Problem to work on
Below are the records; return every line from the one that contains "The width and" to the last, exactly, skipping the pictures.

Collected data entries

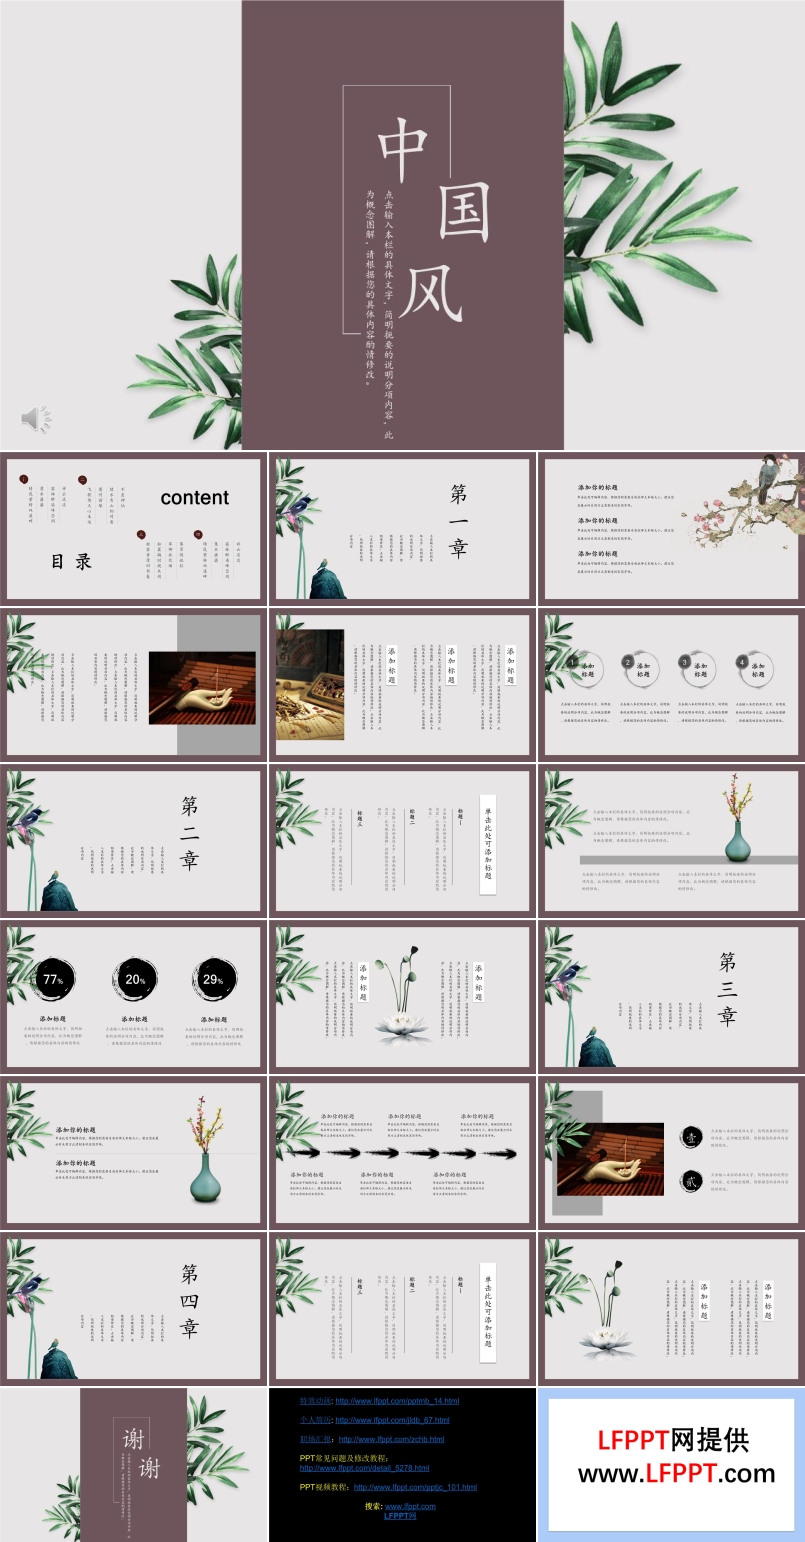This screenshot has width=805, height=1542.
Task: Click the ink circle showing 77%
Action: tap(53, 979)
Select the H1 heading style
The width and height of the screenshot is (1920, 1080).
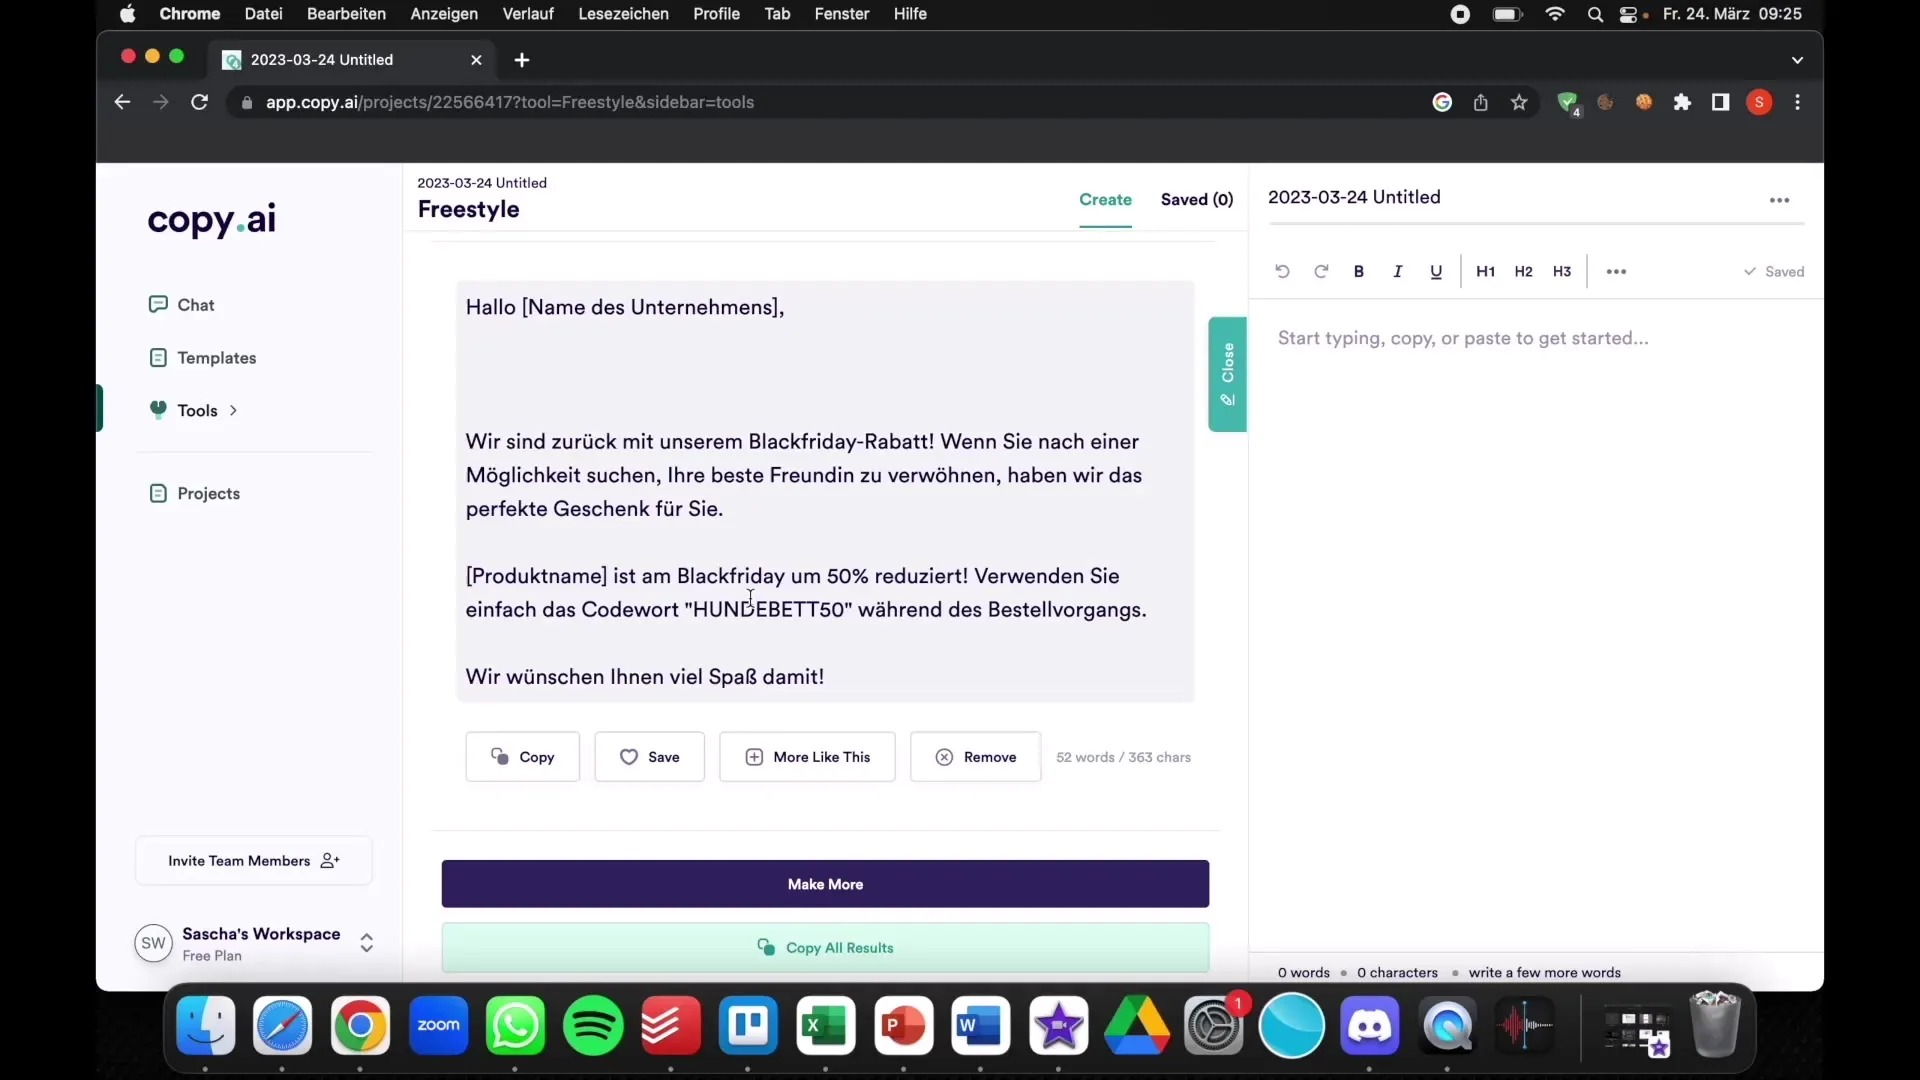click(1485, 270)
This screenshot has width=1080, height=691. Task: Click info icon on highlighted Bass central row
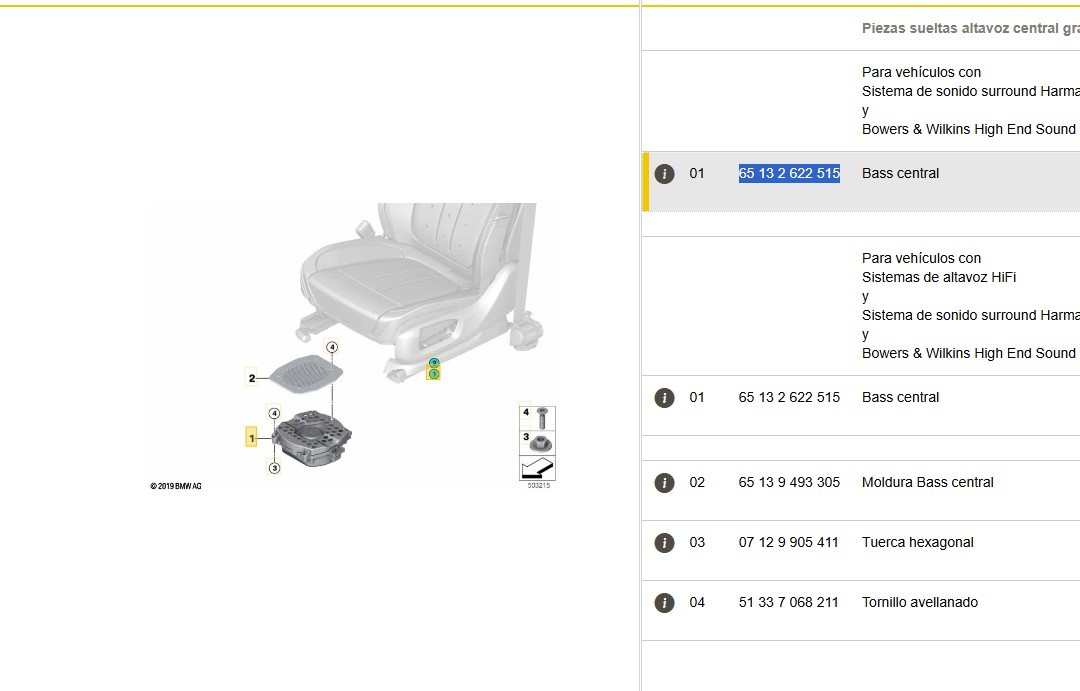[x=664, y=174]
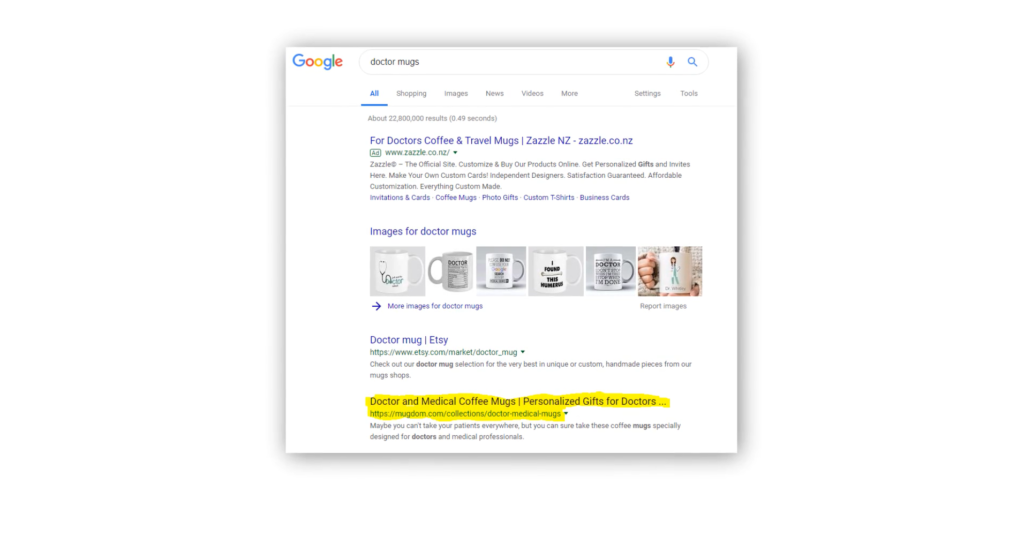Screen dimensions: 1024x537
Task: Click the voice search microphone icon
Action: (x=670, y=62)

Finished exercise
The width and height of the screenshot is (1920, 1080).
click(1485, 270)
This screenshot has width=1080, height=691. Task: Click info icon on highlighted Bass central row
[x=664, y=174]
Screen dimensions: 1024x537
Task: Click the voice search microphone icon
Action: (x=670, y=62)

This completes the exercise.